> 提示文

牆裡鞦韆牆外道。牆外行人、牆裡佳人笑。笑漸不聞聲漸悄。多情却被無情悩。

花は褪せて紅は残(傷つき)青杏は小さい。燕子(つばめが)飛ぶ時、緑の水は人家を繞る。枝の上には柳の綿も吹かれては又た少くなって、天涯の何処でも芳草(春の草)はあるのだけど。
牆裡(塀の中では)鞦韆(ぶらんこ遊びで)牆の外には道があって、牆の外を行く人よ、牆の裡(内)に佳人笑(きれいな笑い声がして)。笑いは少し聞こえなくなり声は少し悄(萎れていって)、多情は却って無情な人に悩まされるのだけど。

 塡詞(詞ともいう。唐の終わりから宋にかけて流行した曲付きの歌詞)の中の句が、慣用表現化するって、かなり珍しいことだと思っていて、蘇軾と並んで塡詞の大家とされている周邦彦・姜夔などの詞句が慣用表現化する例って、ほとんどないと思っているのですが、蘇軾の詞については、宋・陳師道『後山詩話』に

退之以文為詩、子瞻以詩為詩、如教坊雷大使之舞、雖極天下之工、要非本色。

韓愈は文によって詩を作り、蘇軾は詩によって詩を作っており、教坊(宮中の雅楽処)の雷公舞のようなもので、天下の工を極めているとは云っても、本色とは云えない。

とあったり、清・王国維『人間詩話』刪稿に

詞之為體、要眇宜修。能言詩之所不能言、而不能尽言詩之所能言。詩之景闊、詞之言長。

詞の文体は、要眇宜修(ゆらゆらとしていて飾られているのが美しい)。詩の云えないことを云って、それでいて詩の云い尽くしてしまうことを云い尽くせない。詩の風景は闊(大きく広がっていて)、詞の言葉は長くつづいている。

> 保存データ
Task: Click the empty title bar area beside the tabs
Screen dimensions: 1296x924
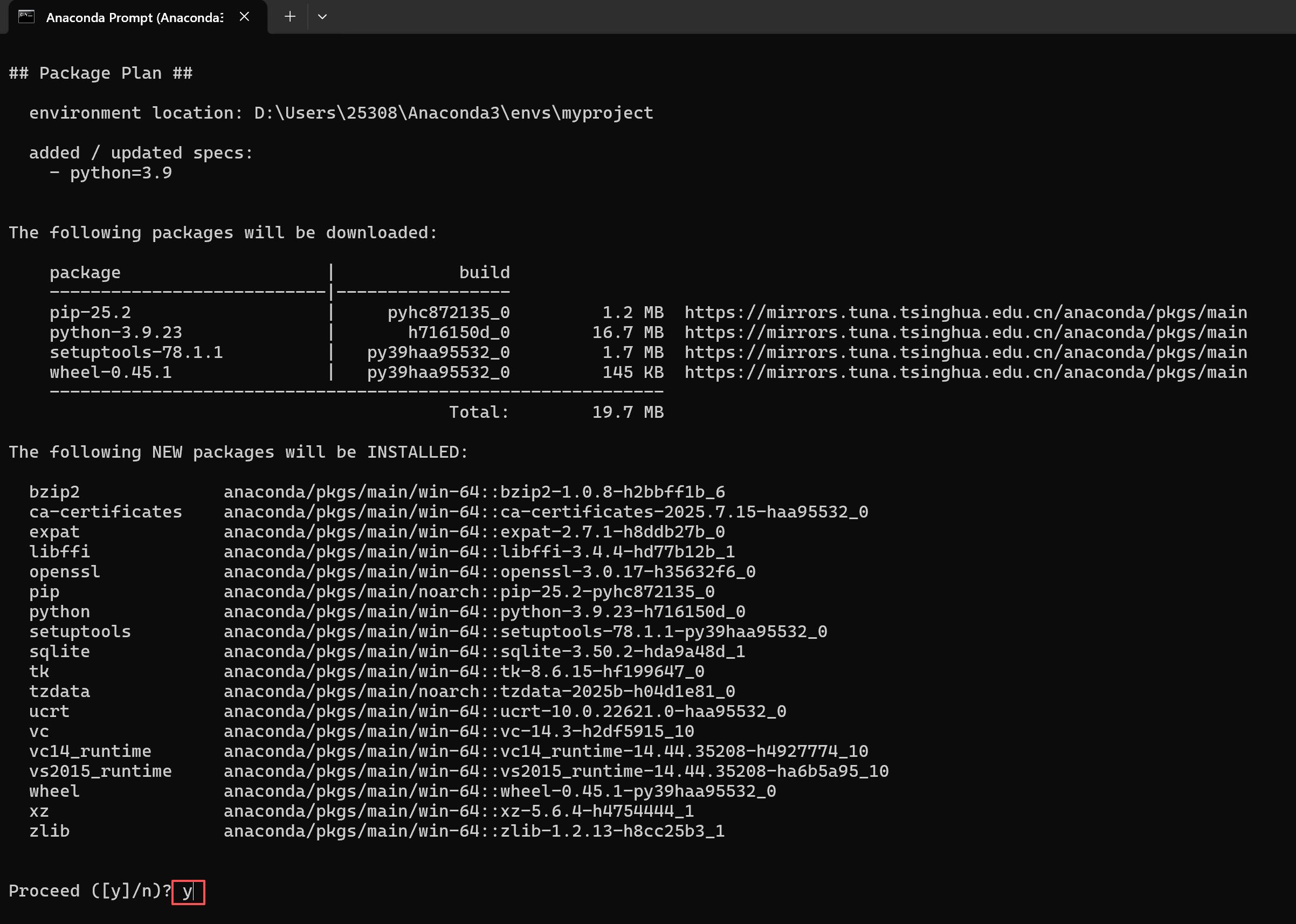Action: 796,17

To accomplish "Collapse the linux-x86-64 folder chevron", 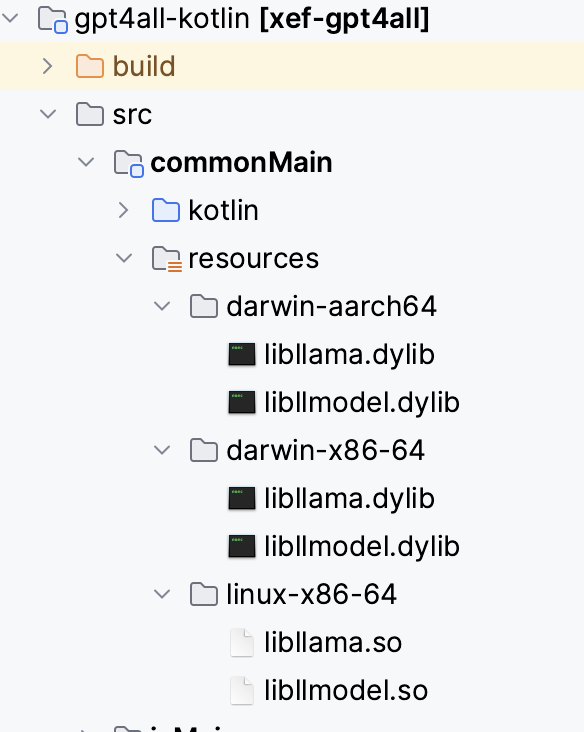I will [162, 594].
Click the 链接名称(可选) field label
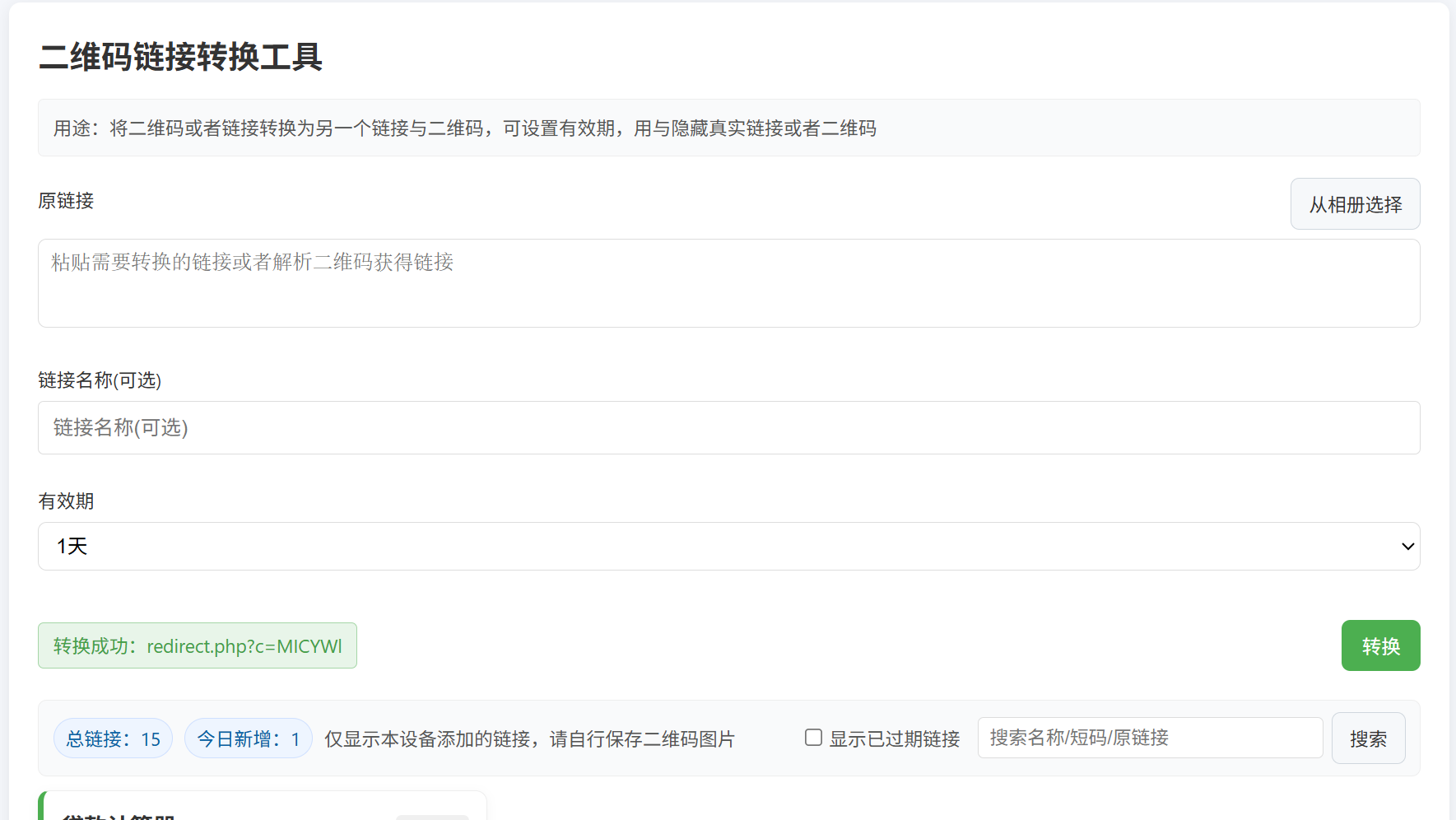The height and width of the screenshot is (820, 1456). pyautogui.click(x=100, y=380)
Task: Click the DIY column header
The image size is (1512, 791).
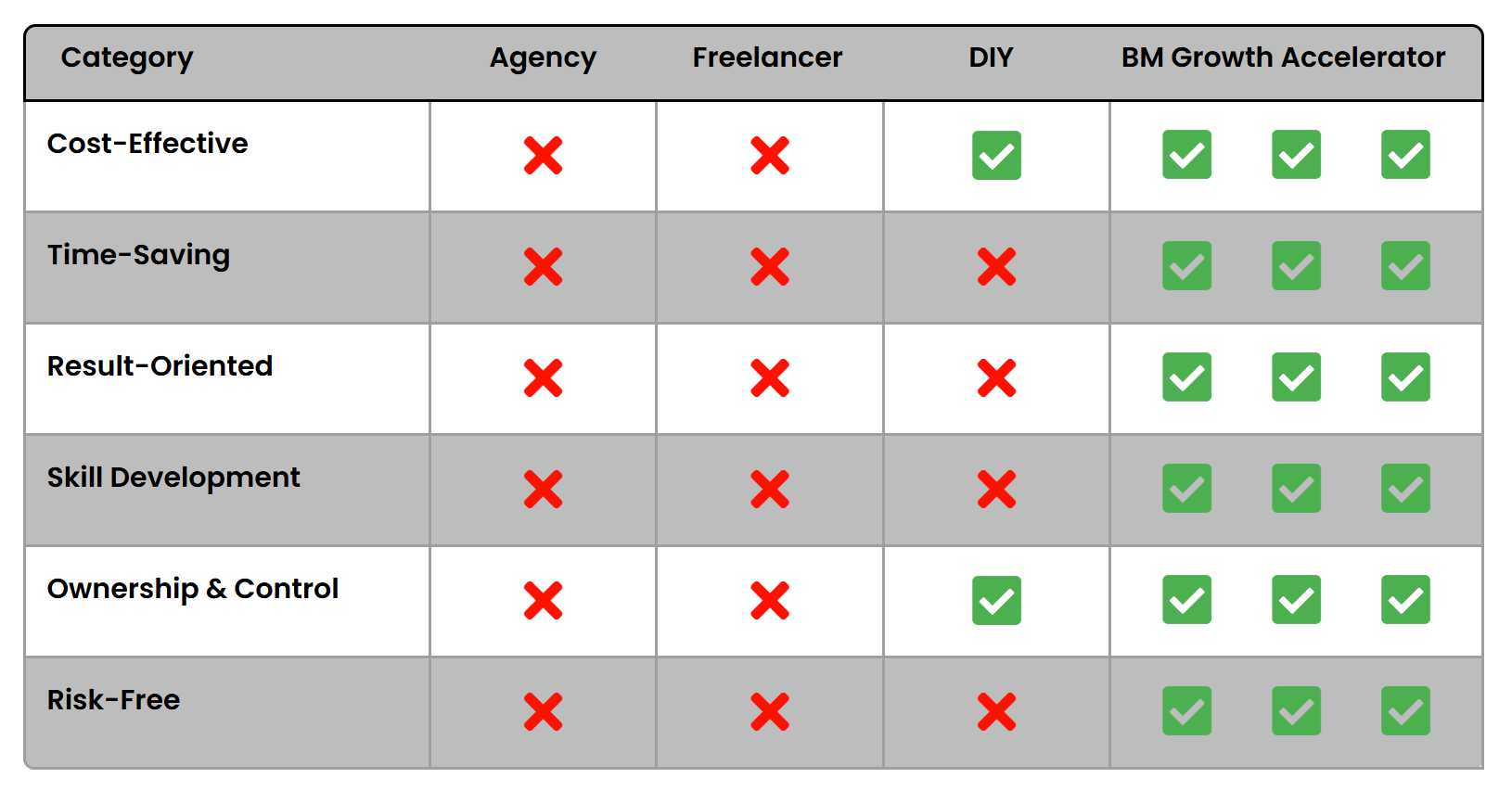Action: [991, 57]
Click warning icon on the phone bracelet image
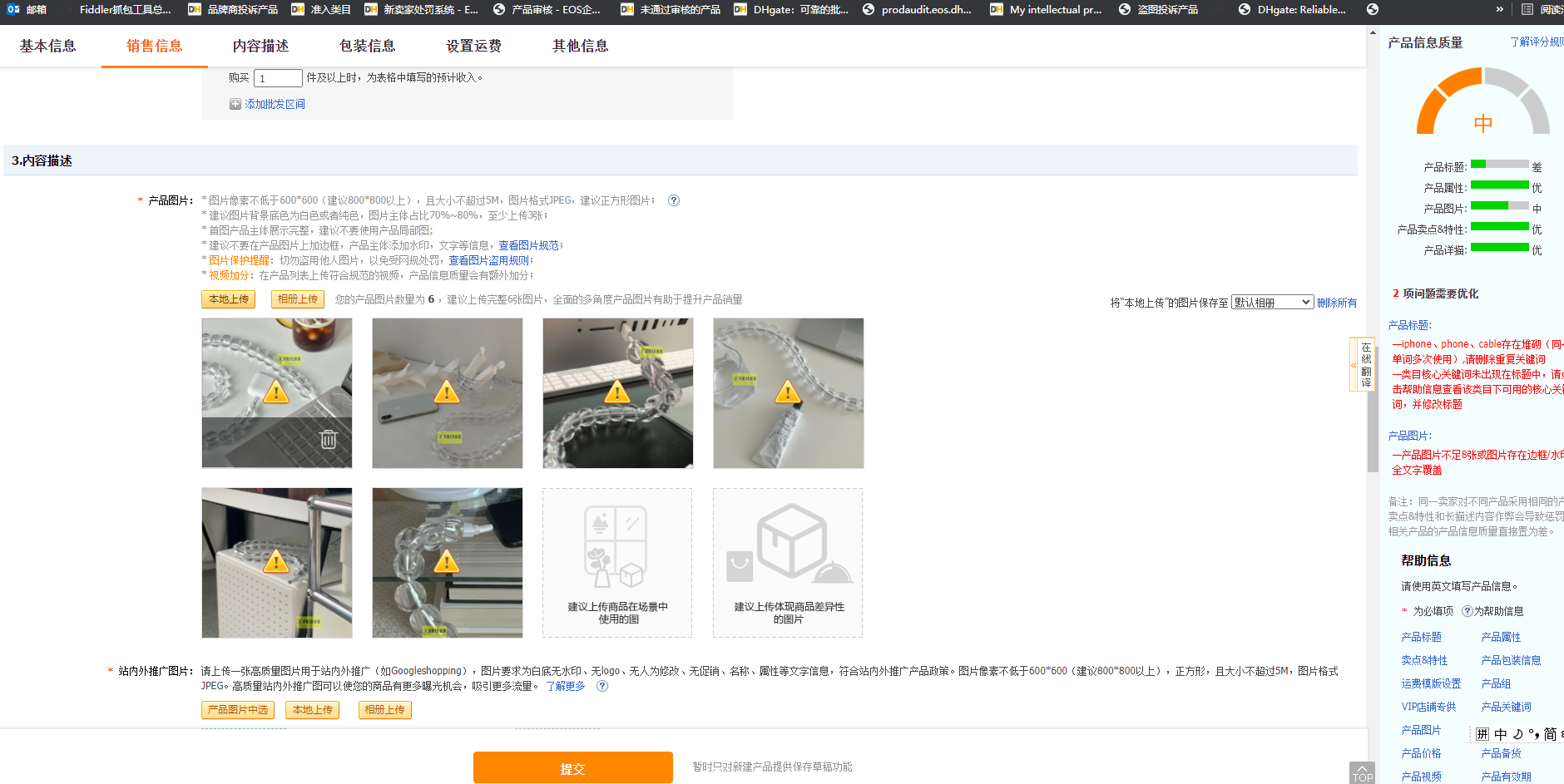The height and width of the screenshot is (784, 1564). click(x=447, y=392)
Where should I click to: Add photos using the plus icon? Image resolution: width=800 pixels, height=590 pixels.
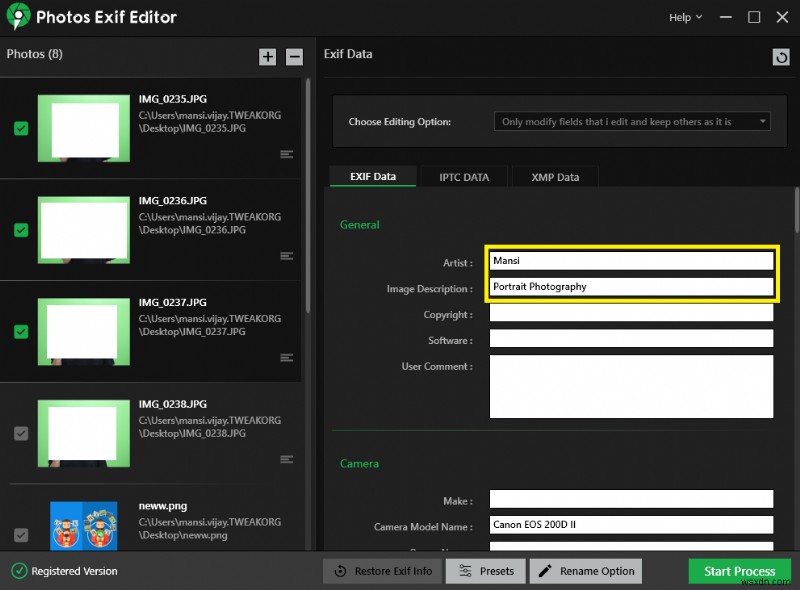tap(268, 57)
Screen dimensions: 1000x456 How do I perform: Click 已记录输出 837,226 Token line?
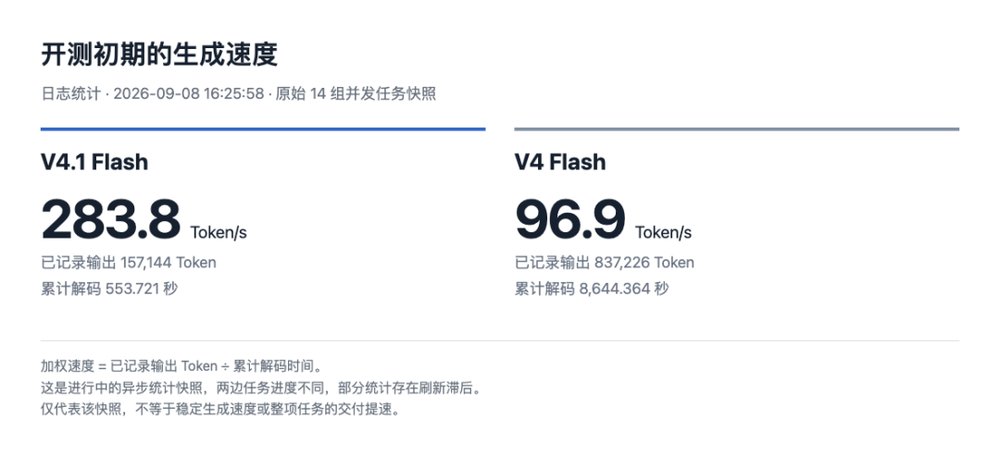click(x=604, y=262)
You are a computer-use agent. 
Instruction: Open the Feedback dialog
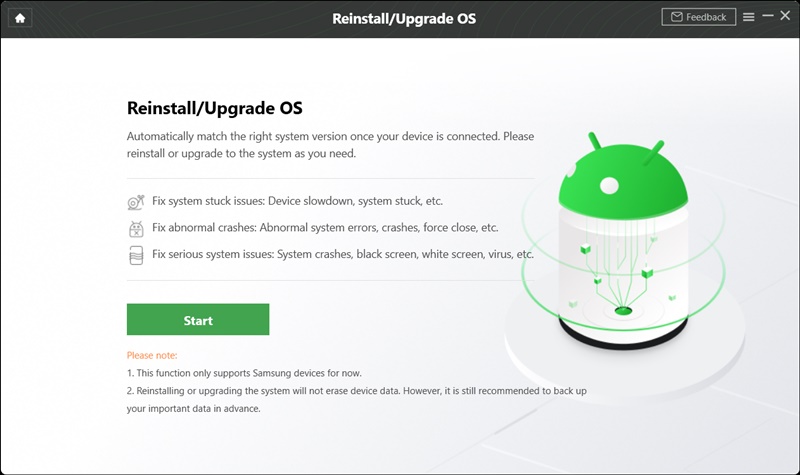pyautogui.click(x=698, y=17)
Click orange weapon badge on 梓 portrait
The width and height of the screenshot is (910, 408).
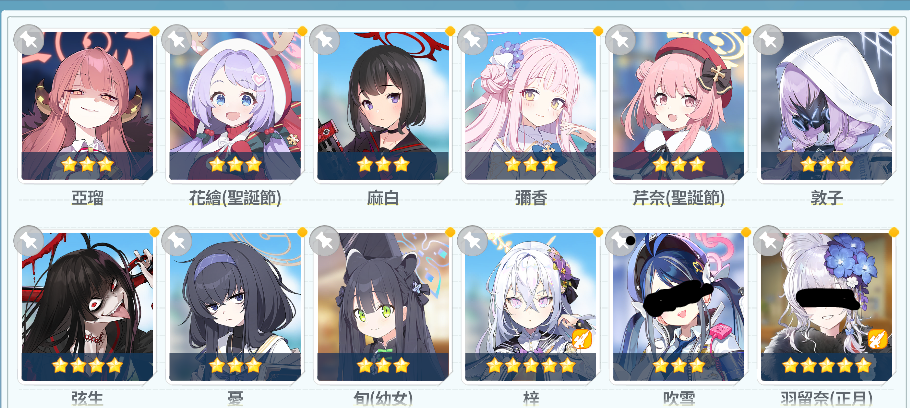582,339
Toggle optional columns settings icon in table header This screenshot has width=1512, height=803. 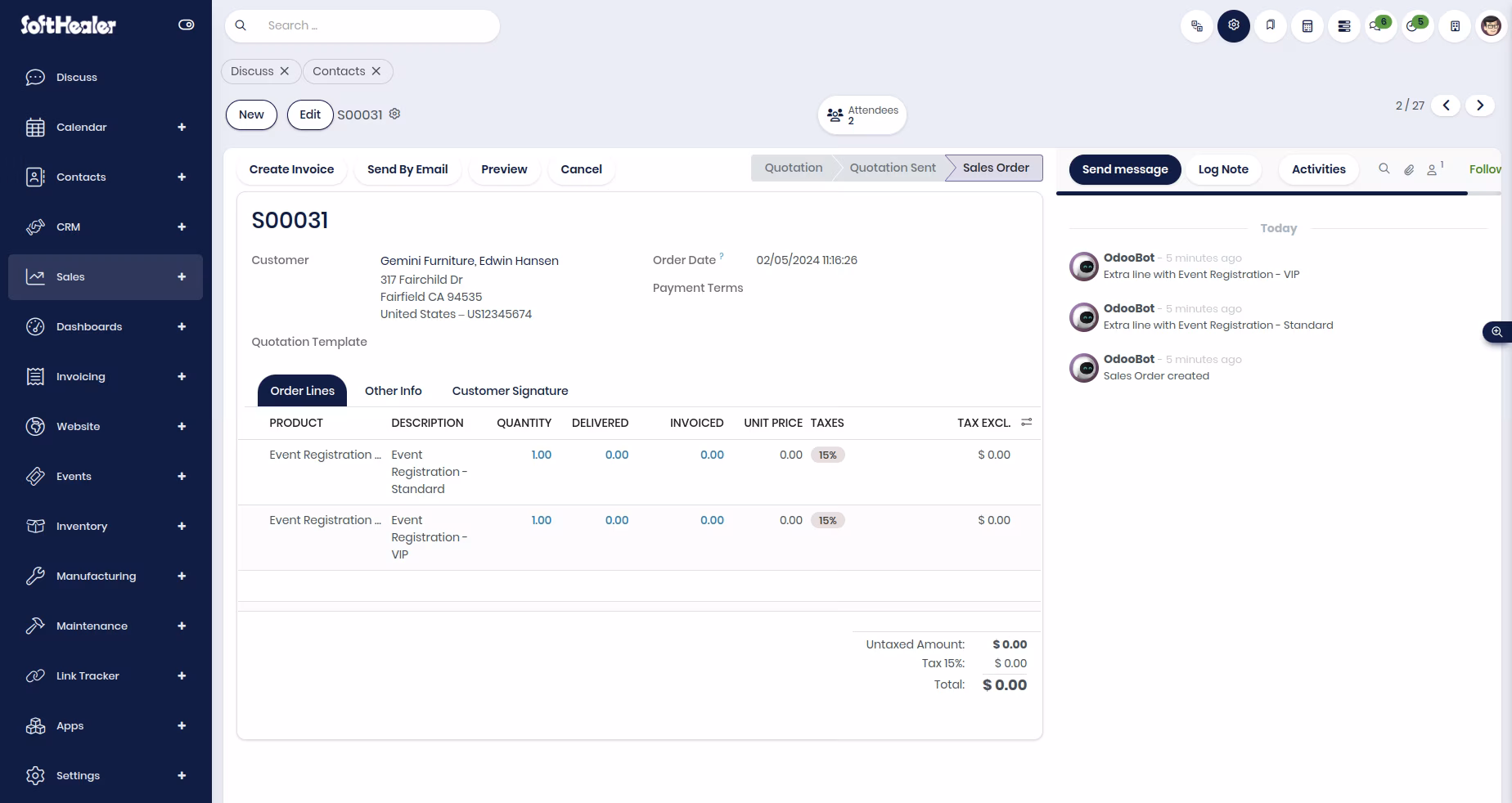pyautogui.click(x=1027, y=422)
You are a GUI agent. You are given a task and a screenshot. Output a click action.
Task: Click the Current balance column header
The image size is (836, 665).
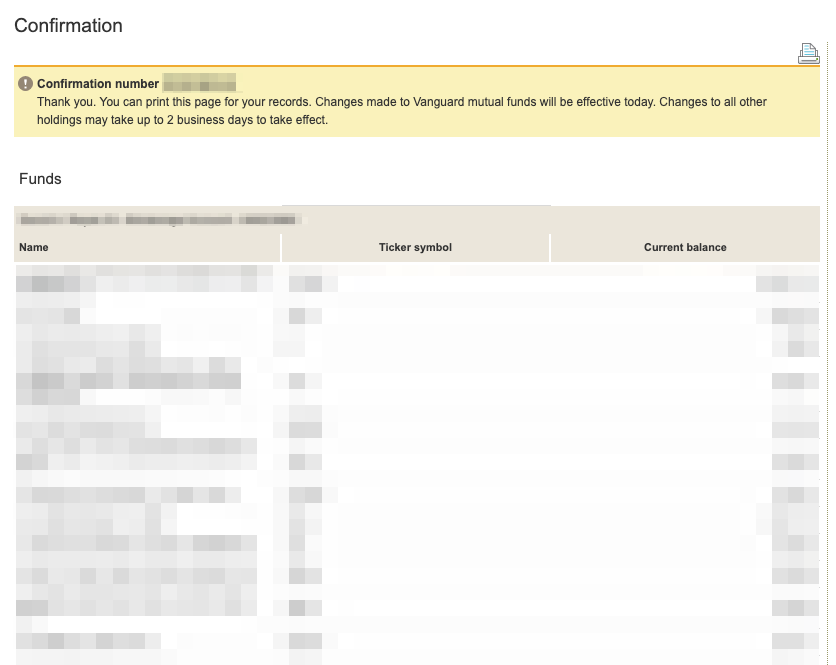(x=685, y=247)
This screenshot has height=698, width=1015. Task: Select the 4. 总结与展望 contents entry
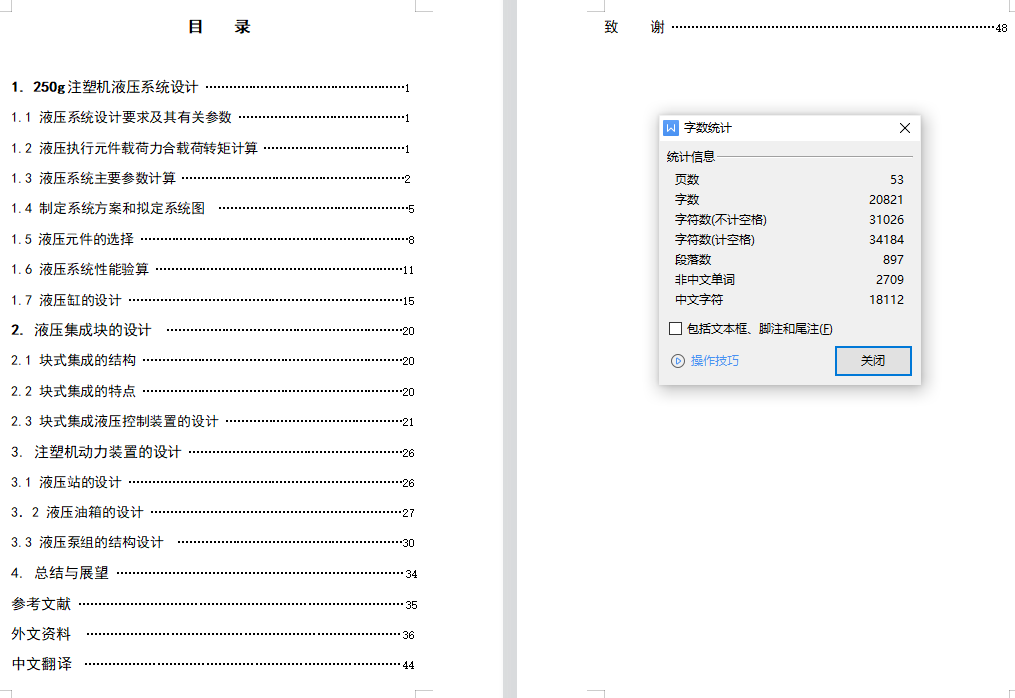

> 取り組む課題
A - 提示文にある「詩の風景は闊(大きく広がっていて)、詞の言葉は長くつづいている。」という一文を英語に訳しなさい。
B - 提示文によれば、『後山詩話』を著したのは誰か。
C - 蘇軾の詞を論じた提示文を、最後の文の後から書き継ぎなさい。
エントリは提示文とは無関係です。

> 各課題の解答
A - The scenery of shi poetry is broad (spreading out widely), while the language of ci continues on at length.

B - 宋の陳師道である。

C -
のようにあって、詞はいつまでもあちこち歩き回りながら、いつまで経っても完成しないような美しさがあり、詩は完成した本質を書いていくような違いがあるとしています。

 さらに、清の陳廷焯『白雨斎詞話』巻一に

詩詞一理、然亦有不尽同者。詩之高境、亦在沈鬱、然或以古朴勝、或以冲淡勝、 或以鉅麗勝、或以雄蒼勝。納沈鬱于四者之中、固是化境、即不尽沈鬱、如五七言大篇、暢所欲言者、亦別有可観。若詞則舎沈鬱之外、更無以為詞。

美成詞極其感慨、而無処不鬱、……「六醜・薔薇謝後作」云「為問花何在」上文有「悵客裡光陰虚擲」之句、此処点醒題旨、既突兀又綿密、妙只五字束住。下文反覆纏綿、更不糾纏一筆、却満紙是羈愁抑鬱、且有許多不敢説処、言中有物、呑吐尽致。大抵美成詞一篇皆有一篇之旨、尋得其旨、不難迎刃而解。否則病其繁碎重複、何足以知清真也。

  六醜・薔薇謝後作
正単衣試酒、悵客裡、光陰虚擲。願春暫留、春帰如過翼、一去无迹。為問花何在、夜来風雨、葬楚宮傾国。釵鈿堕処遺香澤。乱点桃蹊、軽翻柳陌。多情為誰追惜?但蜂媒蝶使、時叩窗槅。
東園岑寂、漸蒙籠暗碧。静繞珍叢底、成嘆息。長条故惹行客、似牽衣待話、別情無極。残英小、強簪巾幘。終不似一朶、釵頭顫裊、向人欹側。漂流処、莫趁潮汐。恐断紅、尚有相思字、何由見得。

詞至東坡、一洗綺羅香澤之態、寄慨無端、別有天地。「水調歌頭」「卜算子・雁」「賀新凉」「水龍吟」諸篇、尤為絶構。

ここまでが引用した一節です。